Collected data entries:
Content starts

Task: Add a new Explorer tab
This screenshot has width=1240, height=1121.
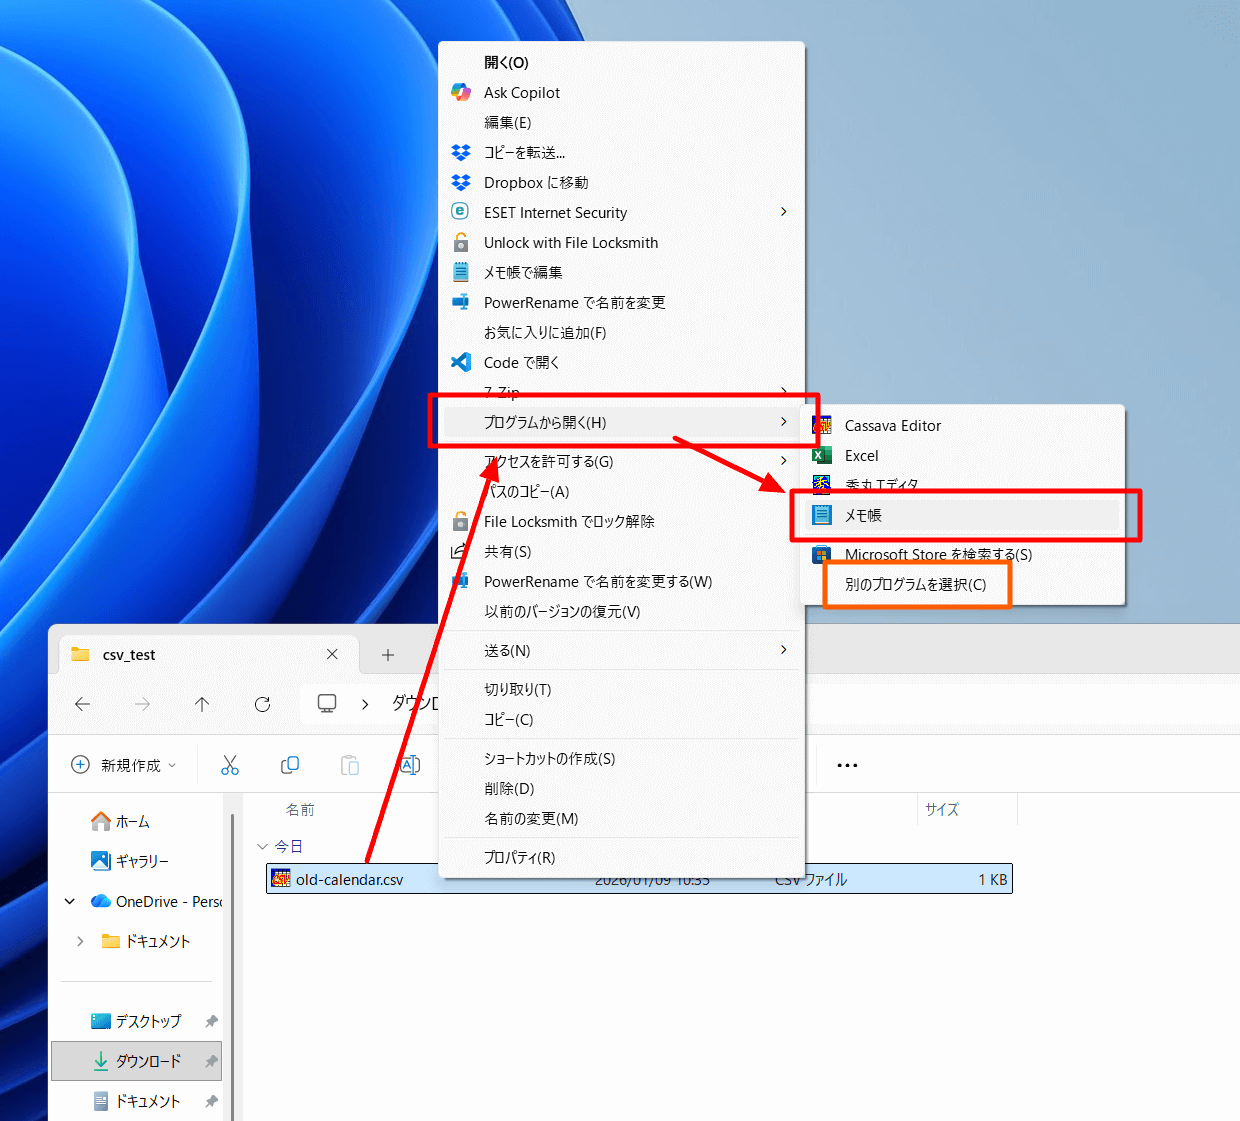Action: pos(388,655)
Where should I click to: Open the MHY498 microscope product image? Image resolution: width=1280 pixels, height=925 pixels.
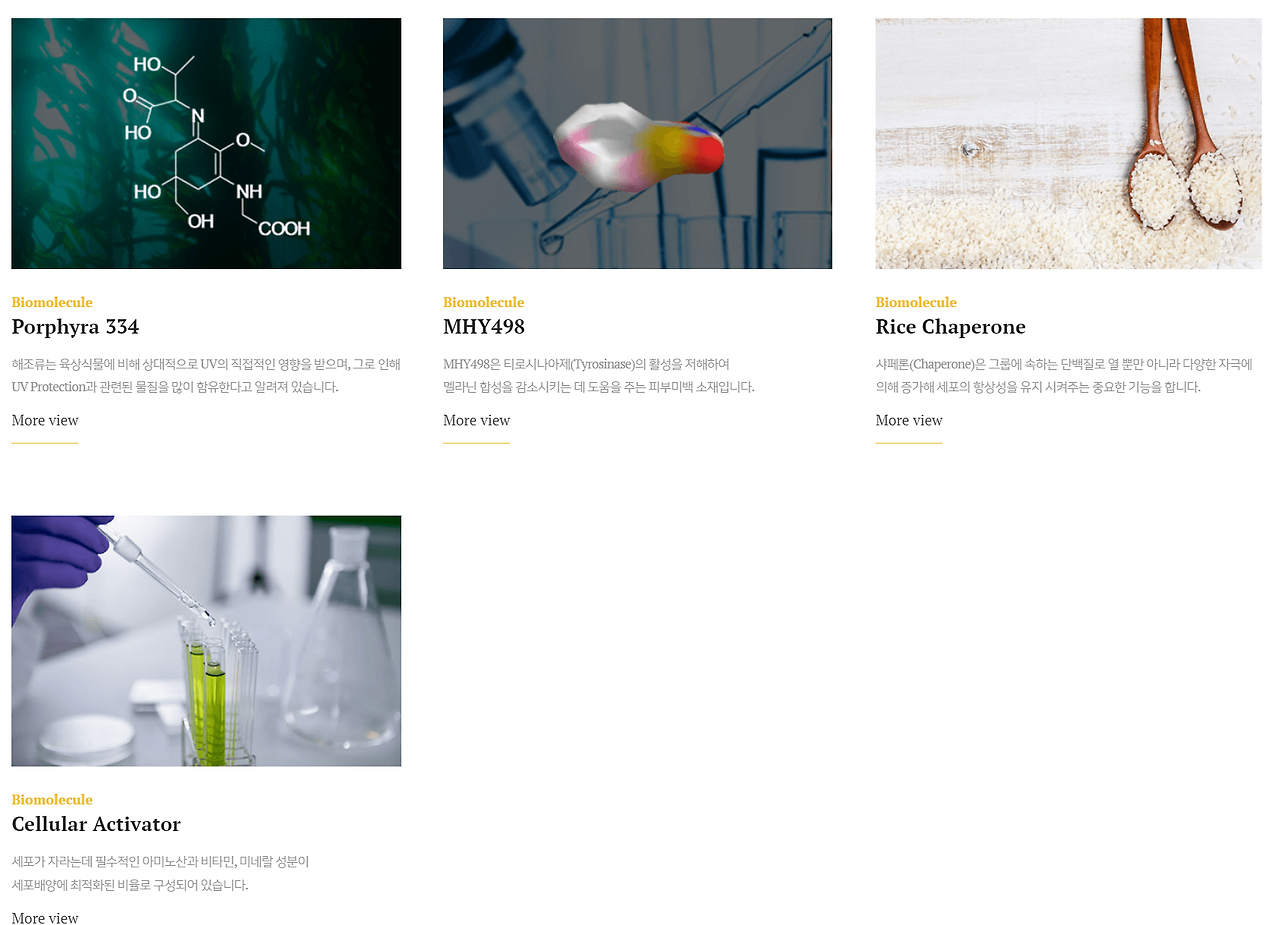[x=637, y=143]
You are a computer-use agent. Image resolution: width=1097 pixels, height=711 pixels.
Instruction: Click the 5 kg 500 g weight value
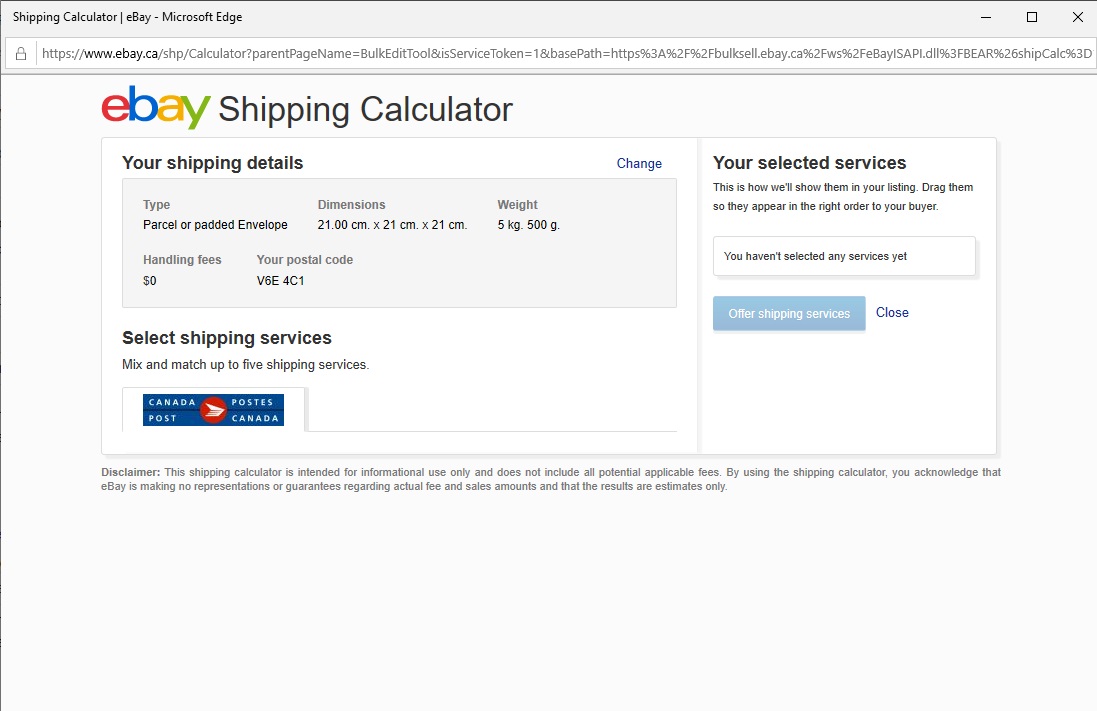pyautogui.click(x=528, y=225)
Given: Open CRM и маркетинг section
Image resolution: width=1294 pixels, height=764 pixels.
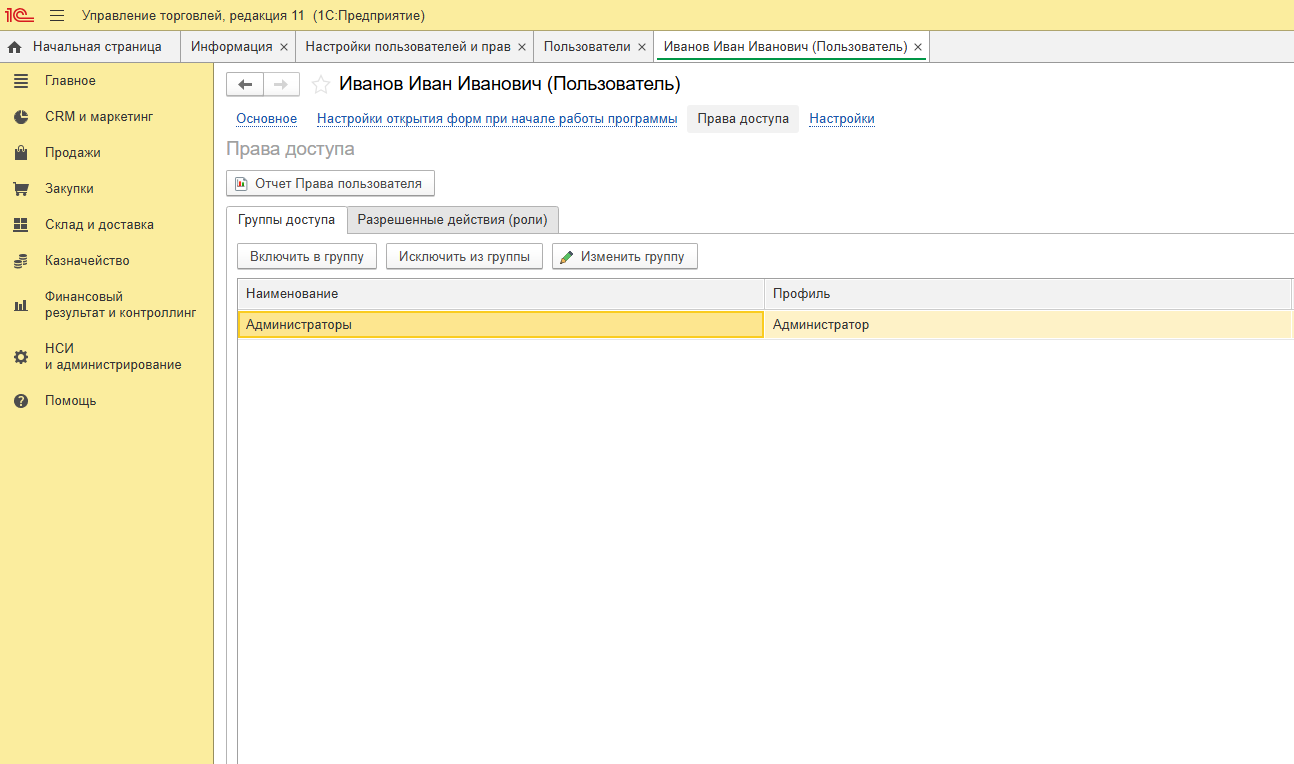Looking at the screenshot, I should 98,117.
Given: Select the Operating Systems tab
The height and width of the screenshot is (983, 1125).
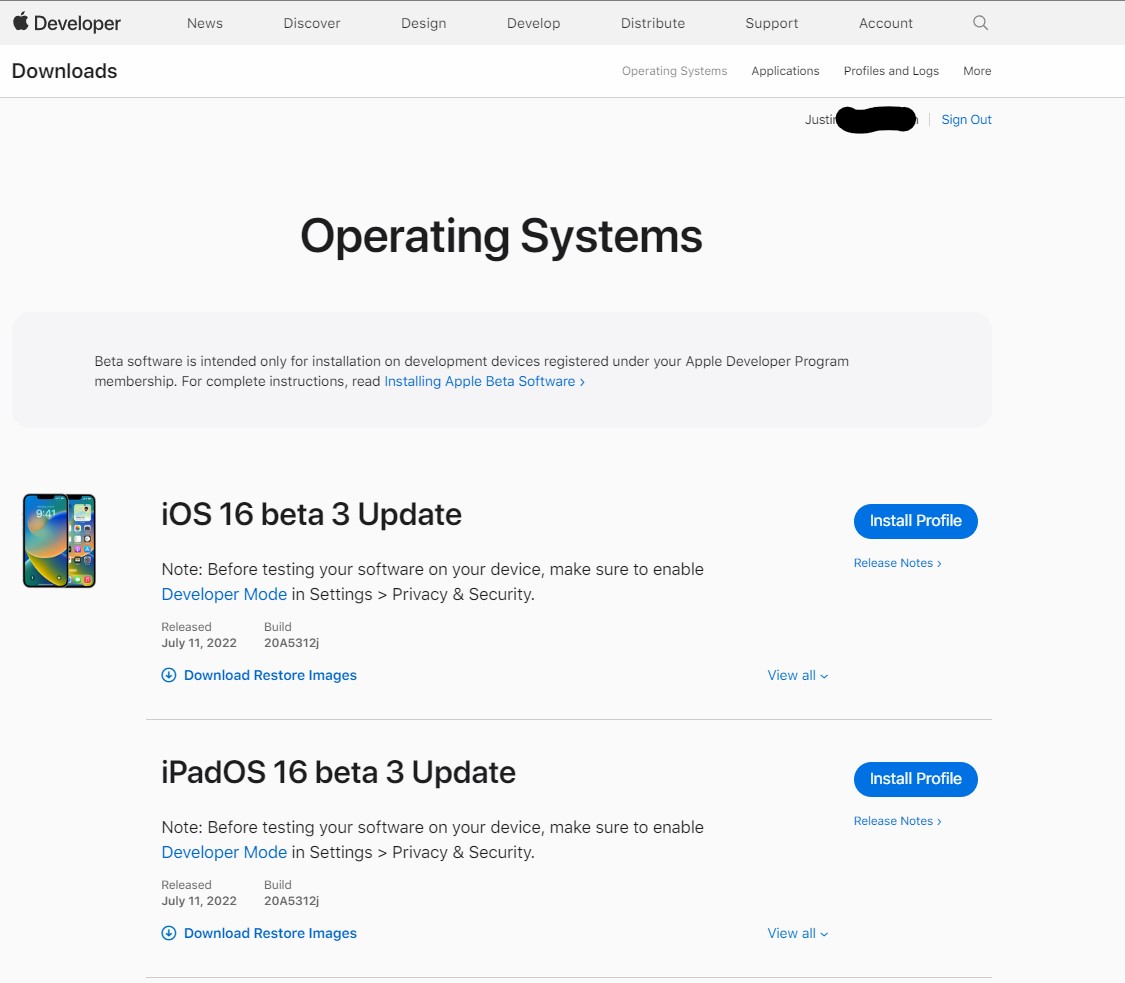Looking at the screenshot, I should click(674, 71).
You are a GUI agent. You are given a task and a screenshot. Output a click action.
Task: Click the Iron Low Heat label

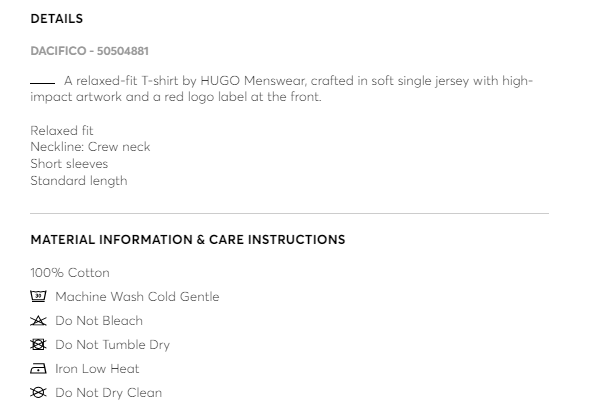point(97,369)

Content ends

Exercise aim: Only the lines starting at the one that holds "Given: Select the Operating Systems tab" and ending at the last line of the data belong in your answer. Please set them down exactly and omit the pictures.

Written solution:
Given: Select the Operating Systems tab
The height and width of the screenshot is (983, 1125).
Looking at the screenshot, I should click(674, 71).
You are a GUI agent. You are given a task and a screenshot. Output a click action.
Task: Click the Iron Low Heat label

point(97,369)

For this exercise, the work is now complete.